> _WORK TO COMPLETE_
Could you give the entries again, exactly as written?

○ ○ ○ ○ ○

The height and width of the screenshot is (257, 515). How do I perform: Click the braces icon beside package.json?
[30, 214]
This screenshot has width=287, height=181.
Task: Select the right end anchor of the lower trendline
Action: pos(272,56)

○ ○ ○ ○ ○

> _SOLUTION_
The height and width of the screenshot is (257, 515). How do I perform: Click the braces icon beside package.json?
[30, 214]
This screenshot has width=287, height=181.
Task: Select the right end anchor of the lower trendline
Action: pos(272,56)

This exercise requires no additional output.